Nearing v. Weaver
670 P.2d 137 (Or. 1983)
Facts: Henrietta Nearing was separated from her husband when he entered her home without permission and struck her. She reported this to the police causing her husband to be arrested and charged with assault. The next day the circuit court issued an order restraining her husband from molesting plaintiff or entering the family home. Mrs. Nearing tried to get her husband arrested for violating the order, but to no avail. The complaint alleges the defendant officer’s knowledge of the relevant facts. It further alleges that as a proximate result of their failure and refusal to arrest the husband, Henrietta has suffered severe emotional distress and physical injuries. The complaint further described that the children have suffered acute emotional distress, have been upset, have had difficulty sleeping and have suffered psychological impairment. Defendants denied the allegations and pleaded affirmative defenses of immunity and discretion.
Issue: Can plaintiff be rewarded for emotional and psychological distress? Can the defendants plead affirmative defenses of immunity and discretion?
Answer: Yes. No.
The court recognized common law liability for psychic injury alone when defendants conduct was either intentional or equivalently reckless of another’s feelings in a responsible relationship, or when it infringed some legally protected interest apart from causing the claimed stress, even when only negligently.

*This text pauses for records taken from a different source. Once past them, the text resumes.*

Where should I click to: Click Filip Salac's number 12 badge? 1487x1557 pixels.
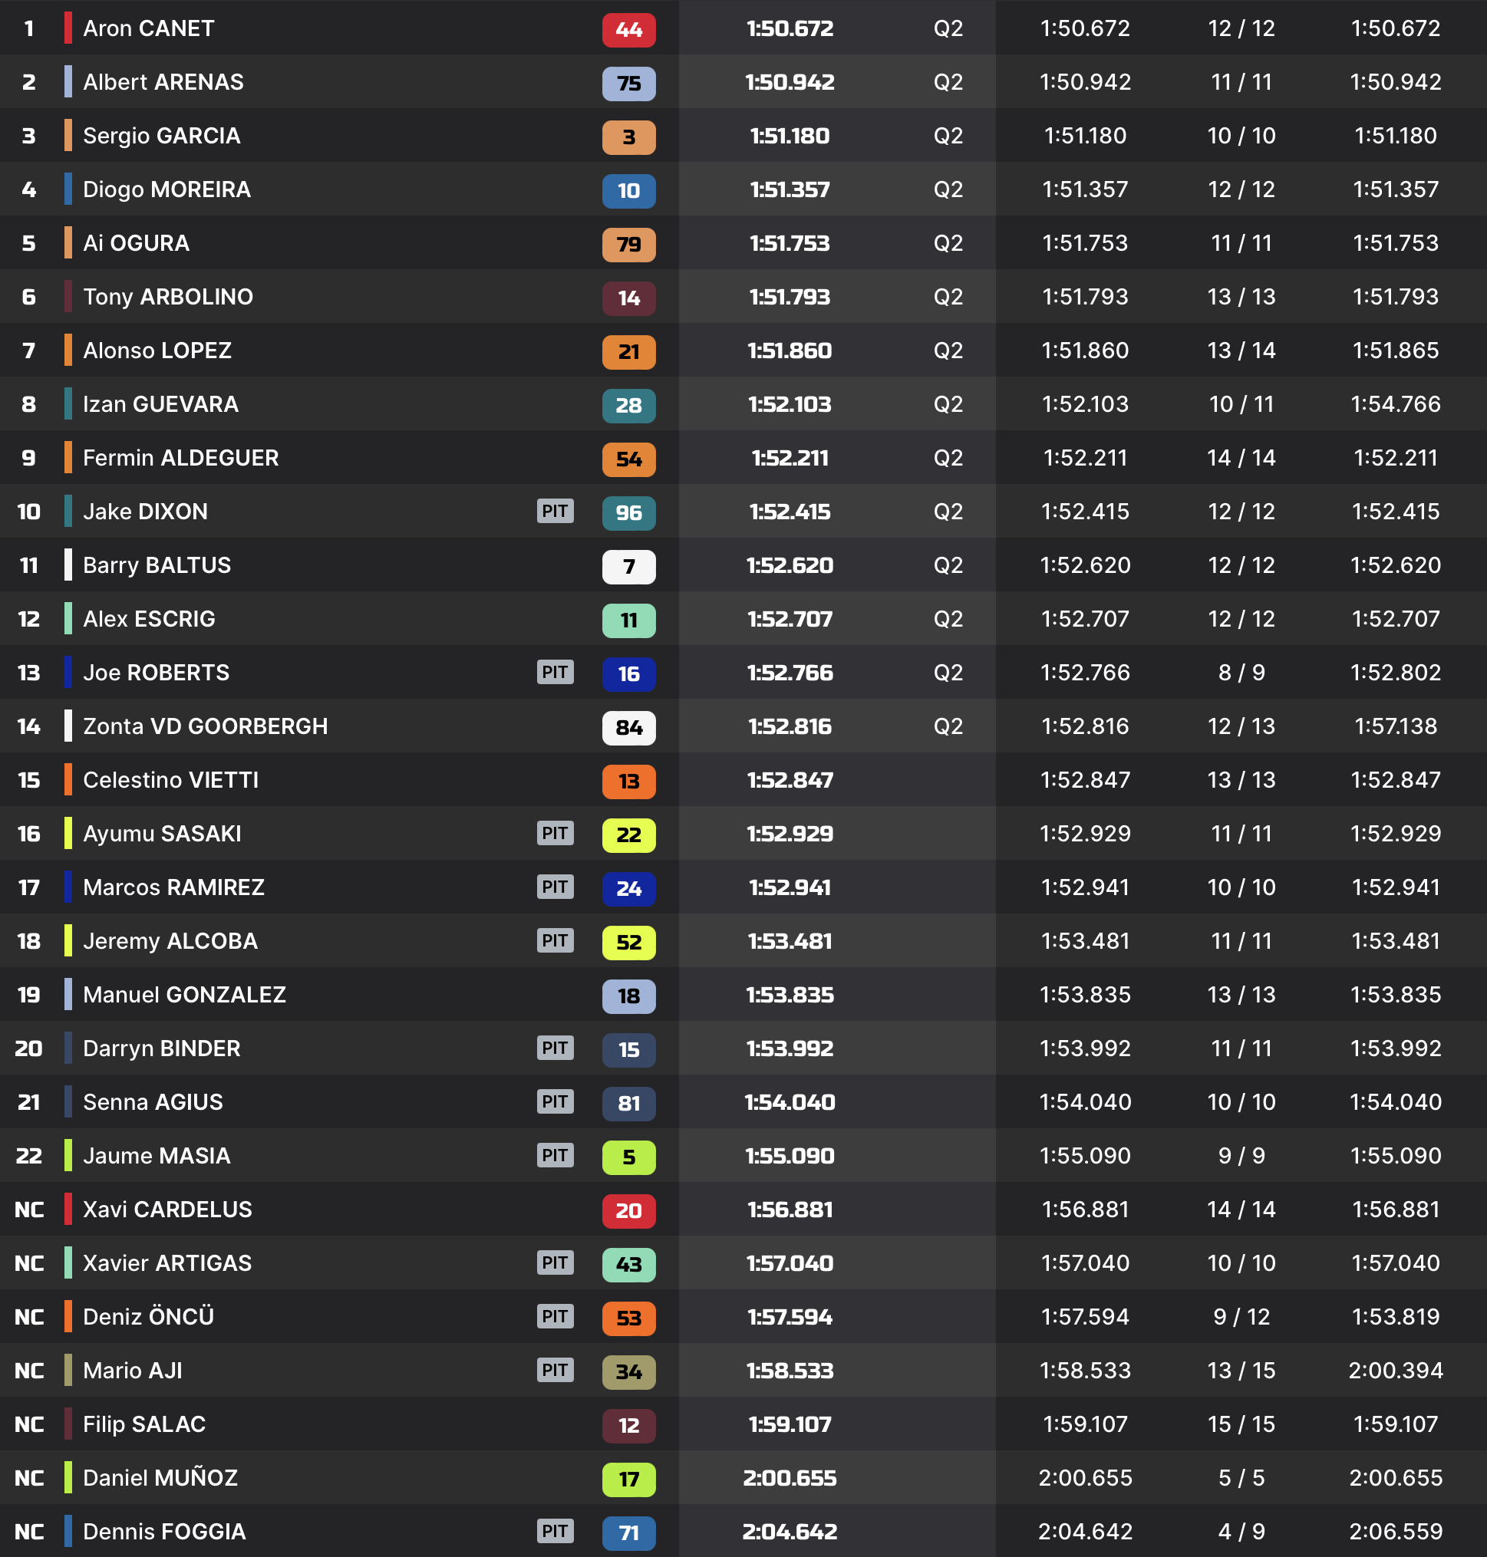629,1425
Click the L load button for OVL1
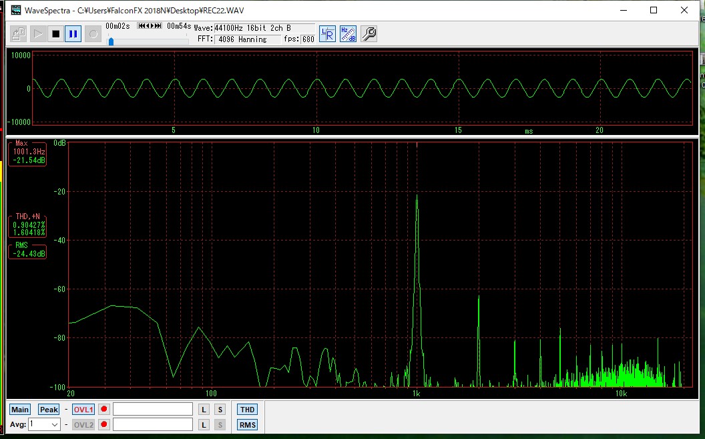Viewport: 705px width, 439px height. point(204,410)
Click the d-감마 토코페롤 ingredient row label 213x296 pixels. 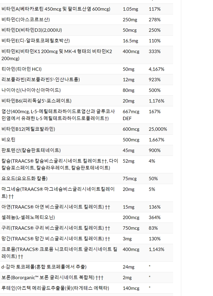[x=44, y=267]
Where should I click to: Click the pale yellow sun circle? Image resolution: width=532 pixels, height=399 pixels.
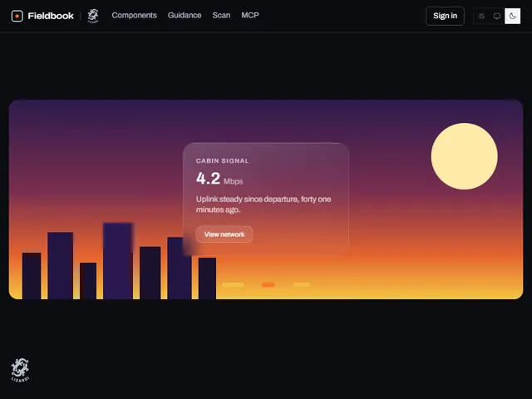click(464, 156)

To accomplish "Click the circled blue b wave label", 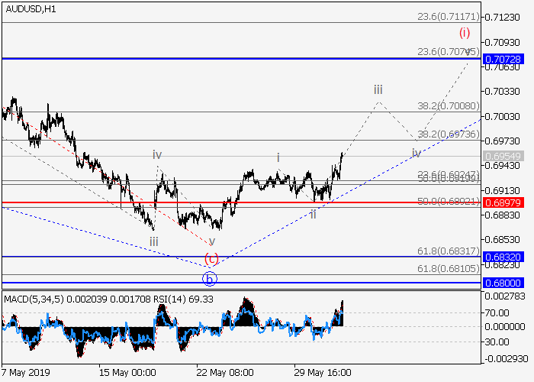I will pos(210,278).
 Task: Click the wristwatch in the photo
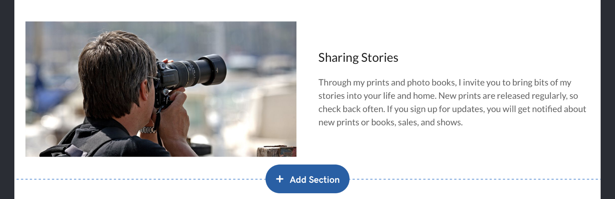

Defendants’ ague that an officer’s determination of probable cause to believe that a violation has occurred is a discretionary function or duty immune from liability. This claim is answered by McBride v. Magnuson, 282 OR. 433, 578 P.2d 1259 (1978). In that case a police officer claimed immunity for her decision to take child into custody and to make a report of child abuse. This court held that an officer or employee is not engaged in a discretionary function or duty whenever he or she must evaluate and act upon a factual judgment. Discretion, we stated, exists only insofar as an officer has been delegated responsibility for value judgments and policy choices among competing goals and priorities. [We believe] that no peace officer shall be held criminally or civilly liable for making an arrest provided he acts in good faith and without malice. That section provides immunity for making good faith arrests, not failing to do so.